Я нашла работу. Ну, Винс дал мне немного денег, чтобы я уехала из города и начала с чистого листа, но этого было недостаточно, чтобы продержаться слишком долго. Так что я занимаюсь своими делами. Возможно, ты удивишься, узнав, что отец Энн владеет антикварным магазином здесь, в Париже. Я работаю там неполный рабочий день, в основном как покупатель, который посещает загородные поместья и городские квартиры, чтобы собрать предметы, которые можно продать в магазине (например, когда умирают одинокие старики, и я могу пойти в их дом и выбрать там их старые вещи. Это напоминает вуайеризм и весело, честно говоря). Ты, наверное, не удивишься, что я провожу иногда маленькие махинации по сбыту краденого для карманников и воров. Они приходят ко мне со своими вещами, и я могу купить их за небольшую цену, а затем выписать документы, квитанцию от магазина, что я якобы нашла эти вещи на распродаже при осмотре старых домов. Когда товары продаются, я получаю от них комиссионные, которые, по крайней мере, вдвое превышают то, что я заплатила. Итак, я поддерживаю семейный магазин Энн и набиваю карманы, пока работаю там. Ужасно, я знаю. Но я подумала, что тебе это может понравиться».
Моё лицо, казалось, готово треснуть от очень широкой ухмылки, которая невольно расплылась на нем от гордости. Я пробормотал:
— Мне это чертовски нравится, мой непослушный ангел.
«Вот чем я занималась последние несколько месяцев, и я скопила немного денег, чтобы еще немного попутешествовать и заставить тебя гордиться мной. У тебя есть повод для гордости за себя? Я много об этом думаю. О том, как бы мне было бы горько на твоем месте. Оставаться там. Ты когда-нибудь думал, что жертва того не стоила?»

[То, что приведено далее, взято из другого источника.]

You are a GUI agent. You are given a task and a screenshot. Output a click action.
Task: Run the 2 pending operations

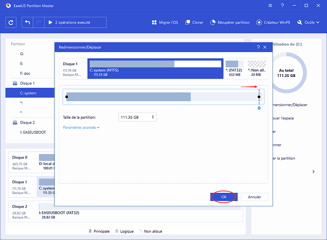tap(69, 23)
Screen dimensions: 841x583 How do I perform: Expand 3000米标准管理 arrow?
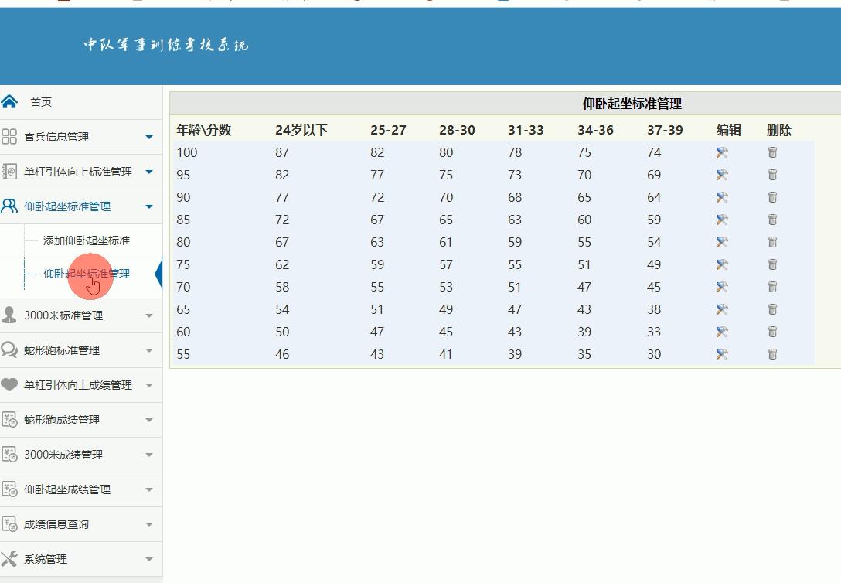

Никогда. Я бросил письмо на колени и потер глаза ладонями. Я тоже хотел бы быть таким как она. Я хотел бы, чтобы она никогда не беспокоилась обо мне, только не это. Я бы тысячу раз умер, если бы это означало свободу для неё. Боже, чего бы я только не отдал, чтобы сказать ей это. Сделав несколько глубоких вдохов, я снова взял листок.
«Извини. Иногда у меня бывает мрачное настроение.
Кроме того, я посещаю занятия по самообороне. Теперь я могу за себя постоять. Возможно, даже на тебя это произведет впечатление! Ладно, пусть и не очень сильное. Просто небольшое впечатление. Но я делаю успехи. У меня уже получается захват за горло и колени. Жестко».
«Это моя девочка», — подумал я.
«В остальном всё нормально, у меня маленькая квартирка — не скажу где. И в ней есть крошечный балкон, который выходит на улицу. Иногда я сижу там по вечерам и просто слушаю город. Он живой. Это заставляет меня чувствовать своё одиночество, но также возвращает меня к тебе. Мы с тобой под одним небом, понимаешь? У меня теперь такая странная привычка: я трогаю шрам на плече — тот, что от ледоруба — и думаю о тебе. Я думаю, это потому, что я знаю, что у тебя есть такой же».